Entries from a data source:

* * * *

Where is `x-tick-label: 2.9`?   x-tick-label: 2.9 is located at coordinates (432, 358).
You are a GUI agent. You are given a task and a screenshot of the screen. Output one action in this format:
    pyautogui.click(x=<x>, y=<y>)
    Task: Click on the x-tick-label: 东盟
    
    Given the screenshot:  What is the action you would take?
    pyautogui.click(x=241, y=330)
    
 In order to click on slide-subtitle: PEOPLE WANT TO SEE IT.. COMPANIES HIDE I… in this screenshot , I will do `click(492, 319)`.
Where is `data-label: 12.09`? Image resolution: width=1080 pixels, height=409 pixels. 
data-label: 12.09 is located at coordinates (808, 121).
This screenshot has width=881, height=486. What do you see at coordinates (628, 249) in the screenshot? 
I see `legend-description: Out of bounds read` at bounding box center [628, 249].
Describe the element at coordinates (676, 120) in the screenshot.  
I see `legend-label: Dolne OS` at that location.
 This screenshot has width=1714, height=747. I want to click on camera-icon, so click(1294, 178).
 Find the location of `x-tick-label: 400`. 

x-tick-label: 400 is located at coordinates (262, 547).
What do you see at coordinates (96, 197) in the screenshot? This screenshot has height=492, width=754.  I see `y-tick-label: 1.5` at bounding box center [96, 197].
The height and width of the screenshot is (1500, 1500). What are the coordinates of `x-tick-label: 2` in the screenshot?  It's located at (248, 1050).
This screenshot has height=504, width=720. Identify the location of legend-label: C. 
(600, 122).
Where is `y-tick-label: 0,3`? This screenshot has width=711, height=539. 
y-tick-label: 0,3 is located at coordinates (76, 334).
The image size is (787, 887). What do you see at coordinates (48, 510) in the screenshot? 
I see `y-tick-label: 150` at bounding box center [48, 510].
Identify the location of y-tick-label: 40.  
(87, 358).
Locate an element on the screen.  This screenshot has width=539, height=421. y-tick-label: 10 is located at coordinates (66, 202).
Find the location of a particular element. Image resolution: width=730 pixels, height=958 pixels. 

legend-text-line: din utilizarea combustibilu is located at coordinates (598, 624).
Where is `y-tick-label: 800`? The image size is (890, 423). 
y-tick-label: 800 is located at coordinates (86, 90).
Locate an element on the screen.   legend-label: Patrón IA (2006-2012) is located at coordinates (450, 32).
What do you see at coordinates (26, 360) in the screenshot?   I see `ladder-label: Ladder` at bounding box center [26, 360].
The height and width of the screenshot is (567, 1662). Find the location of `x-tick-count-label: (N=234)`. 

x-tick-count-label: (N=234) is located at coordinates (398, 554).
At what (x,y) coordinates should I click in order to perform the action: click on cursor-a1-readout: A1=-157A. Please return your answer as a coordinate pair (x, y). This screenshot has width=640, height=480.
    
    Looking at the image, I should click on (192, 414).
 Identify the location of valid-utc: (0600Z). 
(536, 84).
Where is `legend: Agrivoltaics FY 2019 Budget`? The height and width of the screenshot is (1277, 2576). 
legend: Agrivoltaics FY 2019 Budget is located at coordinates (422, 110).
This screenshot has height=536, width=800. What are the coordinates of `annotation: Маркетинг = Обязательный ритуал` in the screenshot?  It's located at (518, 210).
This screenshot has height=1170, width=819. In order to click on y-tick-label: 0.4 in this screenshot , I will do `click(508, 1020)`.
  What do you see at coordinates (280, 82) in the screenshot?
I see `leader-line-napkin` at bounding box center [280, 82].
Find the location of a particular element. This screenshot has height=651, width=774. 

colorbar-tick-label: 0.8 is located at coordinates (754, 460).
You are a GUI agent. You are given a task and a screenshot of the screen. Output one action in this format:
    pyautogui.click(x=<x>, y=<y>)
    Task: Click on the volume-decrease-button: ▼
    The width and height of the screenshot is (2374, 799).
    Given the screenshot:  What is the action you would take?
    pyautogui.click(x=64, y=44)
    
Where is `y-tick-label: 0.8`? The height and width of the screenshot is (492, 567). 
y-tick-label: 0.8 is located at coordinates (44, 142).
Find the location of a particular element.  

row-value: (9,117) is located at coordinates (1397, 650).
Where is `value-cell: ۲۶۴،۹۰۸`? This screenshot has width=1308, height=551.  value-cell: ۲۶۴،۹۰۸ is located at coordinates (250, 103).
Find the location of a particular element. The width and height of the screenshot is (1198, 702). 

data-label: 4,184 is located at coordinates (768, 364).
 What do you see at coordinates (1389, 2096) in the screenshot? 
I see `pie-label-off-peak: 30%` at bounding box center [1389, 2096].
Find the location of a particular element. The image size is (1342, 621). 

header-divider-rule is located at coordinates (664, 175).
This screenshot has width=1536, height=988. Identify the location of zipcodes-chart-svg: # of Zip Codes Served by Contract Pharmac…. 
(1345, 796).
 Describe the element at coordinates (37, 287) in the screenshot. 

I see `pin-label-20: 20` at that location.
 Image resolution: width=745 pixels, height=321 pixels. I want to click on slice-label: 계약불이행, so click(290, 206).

* * * *

WHAT THE TASK ASKS: Extract the lines from the one containing "Describe the element at coordinates (676, 120)" through the one containing "The height and width of the screenshot is (1500, 1500).", both included, and reproduce them verbatim.

ANSWER SPACE:
Describe the element at coordinates (676, 120) in the screenshot.  
I see `legend-label: Dolne OS` at that location.
 This screenshot has width=1714, height=747. I want to click on camera-icon, so click(1294, 178).
 Find the location of `x-tick-label: 400`. 

x-tick-label: 400 is located at coordinates (262, 547).
What do you see at coordinates (96, 197) in the screenshot? This screenshot has height=492, width=754.  I see `y-tick-label: 1.5` at bounding box center [96, 197].
The height and width of the screenshot is (1500, 1500). What are the coordinates of `x-tick-label: 2` in the screenshot?  It's located at (248, 1050).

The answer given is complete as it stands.